Black-dot nudibranch

Scientific classification
- Kingdom: Animalia
- Phylum: Mollusca
- Class: Gastropoda
- Order: Nudibranchia
- Suborder: Aeolidacea
- Family: Facelinidae
- Genus: Caloria
- Species: C. sp. 1
- Binomial name: Caloria sp. 1

= Black-dot nudibranch =

Species of gastropod

The black-dot nudibranch, Caloria sp. 1, as designated by Gosliner, 1987, is a species of sea slug, specifically an aeolid nudibranch. They are marine gastropod molluscs in the family Facelinidae.

==Distribution==
This species is endemic to the South African coast and is found only from the Atlantic coast of the Cape Peninsula to the eastern side of False Bay in 5–15 m of water.
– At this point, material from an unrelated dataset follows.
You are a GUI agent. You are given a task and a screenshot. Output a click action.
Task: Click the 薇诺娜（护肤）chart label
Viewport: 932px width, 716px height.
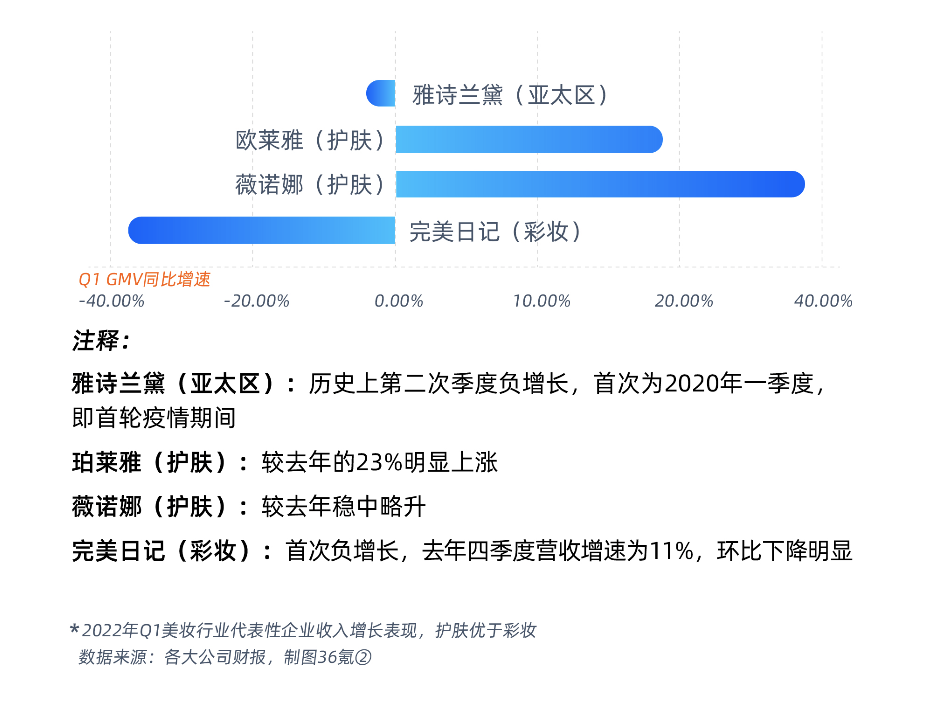pos(311,185)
As at November 2009, it remained undescribed by science.

==Description==
The black-dot nudibranch grows to 20 mm in total length. It is a slender-bodied aeolid with a red head bearing perfoliate rhinophores and a pair of pale-tipped oral tentacles. It has brick-red cerata with white tips which have a black spot just below the white tip.

==Ecology==
This aeolid feeds on hydroids. In common with other aeolid nudibranchs, the cerata of black-dot nudibranch aid in respiration but also contain extensions of the digestive system. The nudibranch eats the hydroid and passes its nematocysts unharmed through its digestive system to the tips of its cerata. Here the nematocysts mature and are then used by the nudibranch for its own defence. It is probable that the bright colours of the black-dot nudibranch serve to advertise to predators that it is toxic.

The black-dot nudibranch is hermaphrodite. The egg mass is highly convoluted and cream to yellowish.